• **Exercise aim**: Lines from the first one down to the one containing "Task: Click the red singles player icon" in the data below are the only ones needed; please return them exactly, both ends included.

### Available data

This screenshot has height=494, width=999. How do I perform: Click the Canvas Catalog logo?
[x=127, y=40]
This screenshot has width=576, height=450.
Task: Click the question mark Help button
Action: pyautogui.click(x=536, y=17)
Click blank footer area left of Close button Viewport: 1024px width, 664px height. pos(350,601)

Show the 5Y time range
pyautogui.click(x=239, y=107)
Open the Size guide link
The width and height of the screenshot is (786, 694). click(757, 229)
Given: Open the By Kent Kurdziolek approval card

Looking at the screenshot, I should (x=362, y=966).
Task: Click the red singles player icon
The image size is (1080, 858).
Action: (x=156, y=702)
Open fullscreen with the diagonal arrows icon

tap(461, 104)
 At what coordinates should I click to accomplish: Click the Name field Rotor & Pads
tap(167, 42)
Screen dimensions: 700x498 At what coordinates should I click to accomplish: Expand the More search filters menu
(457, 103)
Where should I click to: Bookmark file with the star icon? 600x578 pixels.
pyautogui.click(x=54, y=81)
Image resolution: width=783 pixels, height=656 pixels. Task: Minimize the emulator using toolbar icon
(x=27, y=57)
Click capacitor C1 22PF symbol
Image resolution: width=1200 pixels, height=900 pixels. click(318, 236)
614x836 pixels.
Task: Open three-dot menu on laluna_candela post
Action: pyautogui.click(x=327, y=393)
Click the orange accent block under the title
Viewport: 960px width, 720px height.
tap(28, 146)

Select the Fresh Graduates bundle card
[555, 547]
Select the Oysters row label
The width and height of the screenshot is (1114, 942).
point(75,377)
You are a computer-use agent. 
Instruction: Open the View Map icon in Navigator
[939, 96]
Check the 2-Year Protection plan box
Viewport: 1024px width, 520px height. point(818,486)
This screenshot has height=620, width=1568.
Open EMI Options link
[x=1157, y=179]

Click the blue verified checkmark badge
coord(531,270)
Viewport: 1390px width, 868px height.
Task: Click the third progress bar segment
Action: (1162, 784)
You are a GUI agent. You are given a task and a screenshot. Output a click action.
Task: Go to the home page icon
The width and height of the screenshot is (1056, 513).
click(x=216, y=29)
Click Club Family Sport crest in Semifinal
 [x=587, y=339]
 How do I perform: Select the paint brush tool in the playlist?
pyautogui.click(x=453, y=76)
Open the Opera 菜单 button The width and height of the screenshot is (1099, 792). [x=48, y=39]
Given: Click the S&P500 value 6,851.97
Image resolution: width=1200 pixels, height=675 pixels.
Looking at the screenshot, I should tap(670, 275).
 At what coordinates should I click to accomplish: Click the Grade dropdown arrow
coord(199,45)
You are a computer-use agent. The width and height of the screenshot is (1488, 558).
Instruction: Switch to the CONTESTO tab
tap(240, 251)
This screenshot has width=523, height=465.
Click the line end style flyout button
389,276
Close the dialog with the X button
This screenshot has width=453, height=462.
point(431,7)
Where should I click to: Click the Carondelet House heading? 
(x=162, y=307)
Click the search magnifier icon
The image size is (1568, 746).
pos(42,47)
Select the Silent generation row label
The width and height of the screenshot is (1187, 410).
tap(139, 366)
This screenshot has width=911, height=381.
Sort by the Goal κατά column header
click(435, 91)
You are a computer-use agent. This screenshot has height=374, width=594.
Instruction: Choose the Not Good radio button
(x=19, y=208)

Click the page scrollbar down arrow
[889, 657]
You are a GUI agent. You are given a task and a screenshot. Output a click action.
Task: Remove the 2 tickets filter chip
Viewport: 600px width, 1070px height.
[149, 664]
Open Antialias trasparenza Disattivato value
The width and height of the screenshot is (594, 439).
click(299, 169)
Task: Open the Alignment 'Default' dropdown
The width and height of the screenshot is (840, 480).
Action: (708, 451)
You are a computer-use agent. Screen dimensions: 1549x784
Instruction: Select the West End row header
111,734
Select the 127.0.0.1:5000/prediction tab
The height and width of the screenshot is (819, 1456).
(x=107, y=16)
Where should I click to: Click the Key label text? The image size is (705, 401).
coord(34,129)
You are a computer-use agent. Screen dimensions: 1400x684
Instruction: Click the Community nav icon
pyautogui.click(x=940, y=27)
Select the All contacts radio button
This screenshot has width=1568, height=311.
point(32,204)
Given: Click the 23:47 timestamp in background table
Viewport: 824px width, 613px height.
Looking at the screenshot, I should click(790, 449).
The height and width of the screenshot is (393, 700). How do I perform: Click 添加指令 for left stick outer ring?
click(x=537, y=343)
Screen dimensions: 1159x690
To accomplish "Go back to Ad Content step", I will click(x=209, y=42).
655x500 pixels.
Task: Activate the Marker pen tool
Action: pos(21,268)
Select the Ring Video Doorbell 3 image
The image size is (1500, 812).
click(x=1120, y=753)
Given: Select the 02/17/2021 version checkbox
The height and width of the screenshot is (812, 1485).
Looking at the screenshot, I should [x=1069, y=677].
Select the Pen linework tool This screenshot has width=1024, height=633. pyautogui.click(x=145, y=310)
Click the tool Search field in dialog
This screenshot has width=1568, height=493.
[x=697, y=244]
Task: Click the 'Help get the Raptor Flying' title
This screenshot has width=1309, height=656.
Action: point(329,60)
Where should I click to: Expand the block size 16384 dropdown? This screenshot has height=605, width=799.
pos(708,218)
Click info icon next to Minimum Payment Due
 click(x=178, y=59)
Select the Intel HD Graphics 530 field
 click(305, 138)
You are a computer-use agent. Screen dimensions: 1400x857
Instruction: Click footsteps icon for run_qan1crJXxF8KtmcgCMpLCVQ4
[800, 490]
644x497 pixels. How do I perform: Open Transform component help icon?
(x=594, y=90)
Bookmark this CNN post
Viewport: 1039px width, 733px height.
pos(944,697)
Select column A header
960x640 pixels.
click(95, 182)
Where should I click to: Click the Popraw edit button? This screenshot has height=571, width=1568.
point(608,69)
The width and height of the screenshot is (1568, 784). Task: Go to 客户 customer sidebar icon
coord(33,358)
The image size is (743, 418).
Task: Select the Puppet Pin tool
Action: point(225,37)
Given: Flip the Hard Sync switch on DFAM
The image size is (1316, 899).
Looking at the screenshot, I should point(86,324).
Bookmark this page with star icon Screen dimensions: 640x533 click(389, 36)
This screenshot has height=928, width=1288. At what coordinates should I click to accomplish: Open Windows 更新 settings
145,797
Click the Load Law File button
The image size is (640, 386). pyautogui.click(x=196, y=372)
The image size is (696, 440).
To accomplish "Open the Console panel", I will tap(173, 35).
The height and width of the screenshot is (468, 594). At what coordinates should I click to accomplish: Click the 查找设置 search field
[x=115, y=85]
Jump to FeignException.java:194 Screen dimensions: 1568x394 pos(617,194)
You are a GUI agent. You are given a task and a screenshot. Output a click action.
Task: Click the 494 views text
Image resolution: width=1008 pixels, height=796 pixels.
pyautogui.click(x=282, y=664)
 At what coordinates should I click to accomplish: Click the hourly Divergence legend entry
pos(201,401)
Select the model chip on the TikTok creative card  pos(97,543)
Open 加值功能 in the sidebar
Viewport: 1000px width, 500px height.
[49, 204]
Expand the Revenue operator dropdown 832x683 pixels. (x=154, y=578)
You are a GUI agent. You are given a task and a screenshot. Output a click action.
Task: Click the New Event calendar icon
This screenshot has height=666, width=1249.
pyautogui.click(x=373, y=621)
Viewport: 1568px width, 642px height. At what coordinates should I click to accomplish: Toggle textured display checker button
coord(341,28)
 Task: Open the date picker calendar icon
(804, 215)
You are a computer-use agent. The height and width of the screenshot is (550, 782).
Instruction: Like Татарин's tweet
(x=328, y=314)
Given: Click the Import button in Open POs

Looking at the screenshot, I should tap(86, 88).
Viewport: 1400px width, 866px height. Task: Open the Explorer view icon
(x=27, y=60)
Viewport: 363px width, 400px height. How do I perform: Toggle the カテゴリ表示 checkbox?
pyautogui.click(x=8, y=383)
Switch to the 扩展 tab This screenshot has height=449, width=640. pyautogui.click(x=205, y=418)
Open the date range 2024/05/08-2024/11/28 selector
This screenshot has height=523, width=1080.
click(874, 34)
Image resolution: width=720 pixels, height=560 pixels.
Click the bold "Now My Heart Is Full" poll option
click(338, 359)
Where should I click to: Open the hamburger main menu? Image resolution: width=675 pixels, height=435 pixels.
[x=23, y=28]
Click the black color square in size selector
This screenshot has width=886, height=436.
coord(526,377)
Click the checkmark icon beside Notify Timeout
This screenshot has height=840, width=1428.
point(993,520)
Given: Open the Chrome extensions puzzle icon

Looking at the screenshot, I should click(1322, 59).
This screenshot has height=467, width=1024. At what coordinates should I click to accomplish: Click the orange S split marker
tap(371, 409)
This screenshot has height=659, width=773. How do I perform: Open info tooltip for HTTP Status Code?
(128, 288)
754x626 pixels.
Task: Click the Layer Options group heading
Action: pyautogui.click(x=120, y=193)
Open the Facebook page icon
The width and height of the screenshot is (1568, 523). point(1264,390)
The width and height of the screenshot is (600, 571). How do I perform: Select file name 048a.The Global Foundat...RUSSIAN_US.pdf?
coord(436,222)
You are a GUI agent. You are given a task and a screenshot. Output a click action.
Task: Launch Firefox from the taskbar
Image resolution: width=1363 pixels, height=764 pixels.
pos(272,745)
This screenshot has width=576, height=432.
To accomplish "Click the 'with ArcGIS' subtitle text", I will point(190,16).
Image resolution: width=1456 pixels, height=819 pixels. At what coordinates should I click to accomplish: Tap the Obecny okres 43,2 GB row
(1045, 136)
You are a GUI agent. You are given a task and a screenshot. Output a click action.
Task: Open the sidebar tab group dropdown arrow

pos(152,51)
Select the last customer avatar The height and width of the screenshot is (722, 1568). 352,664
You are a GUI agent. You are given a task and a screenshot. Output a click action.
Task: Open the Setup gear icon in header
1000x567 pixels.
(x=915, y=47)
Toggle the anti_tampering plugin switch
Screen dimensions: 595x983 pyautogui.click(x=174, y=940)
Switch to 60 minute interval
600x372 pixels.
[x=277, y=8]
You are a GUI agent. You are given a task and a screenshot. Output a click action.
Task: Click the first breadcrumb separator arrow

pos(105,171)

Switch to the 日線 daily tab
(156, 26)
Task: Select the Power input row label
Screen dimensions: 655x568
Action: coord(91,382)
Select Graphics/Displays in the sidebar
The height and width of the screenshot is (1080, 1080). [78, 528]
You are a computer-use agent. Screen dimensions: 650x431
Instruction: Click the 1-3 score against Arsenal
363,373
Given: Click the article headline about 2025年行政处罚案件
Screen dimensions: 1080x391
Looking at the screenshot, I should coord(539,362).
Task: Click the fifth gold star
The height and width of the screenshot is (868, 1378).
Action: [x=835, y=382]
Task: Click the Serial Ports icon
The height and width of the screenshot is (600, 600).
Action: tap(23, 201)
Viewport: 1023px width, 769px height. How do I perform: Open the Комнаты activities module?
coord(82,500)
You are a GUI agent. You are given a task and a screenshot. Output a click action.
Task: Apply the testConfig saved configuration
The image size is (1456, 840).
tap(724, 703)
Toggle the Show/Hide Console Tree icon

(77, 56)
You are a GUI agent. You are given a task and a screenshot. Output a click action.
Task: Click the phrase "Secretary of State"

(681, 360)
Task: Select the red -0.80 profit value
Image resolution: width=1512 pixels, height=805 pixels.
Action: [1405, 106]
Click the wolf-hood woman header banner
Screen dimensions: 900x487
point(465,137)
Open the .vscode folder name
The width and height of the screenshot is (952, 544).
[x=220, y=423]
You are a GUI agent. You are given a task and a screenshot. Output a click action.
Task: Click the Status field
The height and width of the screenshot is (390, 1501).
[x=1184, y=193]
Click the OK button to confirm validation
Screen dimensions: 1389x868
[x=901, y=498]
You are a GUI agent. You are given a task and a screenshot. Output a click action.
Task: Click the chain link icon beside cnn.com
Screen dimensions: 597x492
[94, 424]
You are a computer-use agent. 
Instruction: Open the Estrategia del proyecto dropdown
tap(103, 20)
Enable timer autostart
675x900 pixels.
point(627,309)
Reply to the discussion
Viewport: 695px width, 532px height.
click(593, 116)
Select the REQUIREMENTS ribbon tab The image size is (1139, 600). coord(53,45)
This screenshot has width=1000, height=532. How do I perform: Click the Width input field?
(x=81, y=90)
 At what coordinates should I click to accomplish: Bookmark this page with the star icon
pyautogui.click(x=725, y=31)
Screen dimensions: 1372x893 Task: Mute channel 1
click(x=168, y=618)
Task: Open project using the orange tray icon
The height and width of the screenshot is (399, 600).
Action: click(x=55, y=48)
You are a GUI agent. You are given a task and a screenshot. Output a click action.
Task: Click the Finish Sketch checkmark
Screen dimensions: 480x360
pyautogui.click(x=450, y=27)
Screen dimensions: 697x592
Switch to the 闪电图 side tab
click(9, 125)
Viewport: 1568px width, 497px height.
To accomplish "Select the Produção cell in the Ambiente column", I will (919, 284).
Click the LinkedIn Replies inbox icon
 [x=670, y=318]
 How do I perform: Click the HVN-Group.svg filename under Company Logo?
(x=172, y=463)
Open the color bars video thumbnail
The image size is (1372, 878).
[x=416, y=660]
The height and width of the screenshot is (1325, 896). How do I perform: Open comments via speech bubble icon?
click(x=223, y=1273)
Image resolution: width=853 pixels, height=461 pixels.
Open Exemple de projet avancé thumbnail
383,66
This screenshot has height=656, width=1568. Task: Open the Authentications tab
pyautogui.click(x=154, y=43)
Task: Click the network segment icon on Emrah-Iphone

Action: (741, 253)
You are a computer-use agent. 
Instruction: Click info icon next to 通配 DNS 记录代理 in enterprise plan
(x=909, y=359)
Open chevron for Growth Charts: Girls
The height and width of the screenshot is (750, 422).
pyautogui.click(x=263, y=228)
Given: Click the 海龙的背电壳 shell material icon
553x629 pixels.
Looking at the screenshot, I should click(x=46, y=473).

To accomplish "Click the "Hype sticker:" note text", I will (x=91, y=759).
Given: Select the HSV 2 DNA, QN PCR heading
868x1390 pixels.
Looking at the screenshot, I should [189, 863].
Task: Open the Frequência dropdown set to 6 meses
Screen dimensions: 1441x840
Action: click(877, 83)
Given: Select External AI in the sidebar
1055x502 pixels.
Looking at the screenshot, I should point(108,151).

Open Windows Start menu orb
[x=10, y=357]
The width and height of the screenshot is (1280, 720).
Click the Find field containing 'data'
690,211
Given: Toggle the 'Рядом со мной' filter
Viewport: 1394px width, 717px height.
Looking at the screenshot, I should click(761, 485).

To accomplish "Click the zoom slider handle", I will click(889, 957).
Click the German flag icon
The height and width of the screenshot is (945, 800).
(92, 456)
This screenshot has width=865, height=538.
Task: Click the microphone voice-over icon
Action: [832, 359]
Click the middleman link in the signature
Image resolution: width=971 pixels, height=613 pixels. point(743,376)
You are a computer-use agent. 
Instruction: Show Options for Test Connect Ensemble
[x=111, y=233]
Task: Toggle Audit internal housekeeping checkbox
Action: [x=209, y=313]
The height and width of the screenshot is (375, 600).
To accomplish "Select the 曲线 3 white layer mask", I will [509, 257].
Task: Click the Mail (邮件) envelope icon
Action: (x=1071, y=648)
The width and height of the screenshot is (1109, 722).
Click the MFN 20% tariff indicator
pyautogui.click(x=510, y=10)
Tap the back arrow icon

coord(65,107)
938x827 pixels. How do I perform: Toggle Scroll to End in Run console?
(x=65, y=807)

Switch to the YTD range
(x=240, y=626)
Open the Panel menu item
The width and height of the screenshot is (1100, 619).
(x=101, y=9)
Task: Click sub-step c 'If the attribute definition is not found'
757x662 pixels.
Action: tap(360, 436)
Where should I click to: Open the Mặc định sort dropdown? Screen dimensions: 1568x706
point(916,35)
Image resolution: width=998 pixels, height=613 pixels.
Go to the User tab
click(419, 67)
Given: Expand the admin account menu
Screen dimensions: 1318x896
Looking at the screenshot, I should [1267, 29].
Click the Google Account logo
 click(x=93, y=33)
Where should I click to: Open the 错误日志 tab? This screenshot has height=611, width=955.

######

• **Worked solution**:
This screenshot has height=494, width=999. How do I perform: Click the Canvas Catalog logo?
[x=127, y=40]
This screenshot has width=576, height=450.
Task: Click the question mark Help button
Action: pyautogui.click(x=536, y=17)
Click blank footer area left of Close button Viewport: 1024px width, 664px height. pos(350,601)

Show the 5Y time range
pyautogui.click(x=239, y=107)
Open the Size guide link
The width and height of the screenshot is (786, 694). click(757, 229)
Given: Open the By Kent Kurdziolek approval card

Looking at the screenshot, I should (x=362, y=966).
Task: Click the red singles player icon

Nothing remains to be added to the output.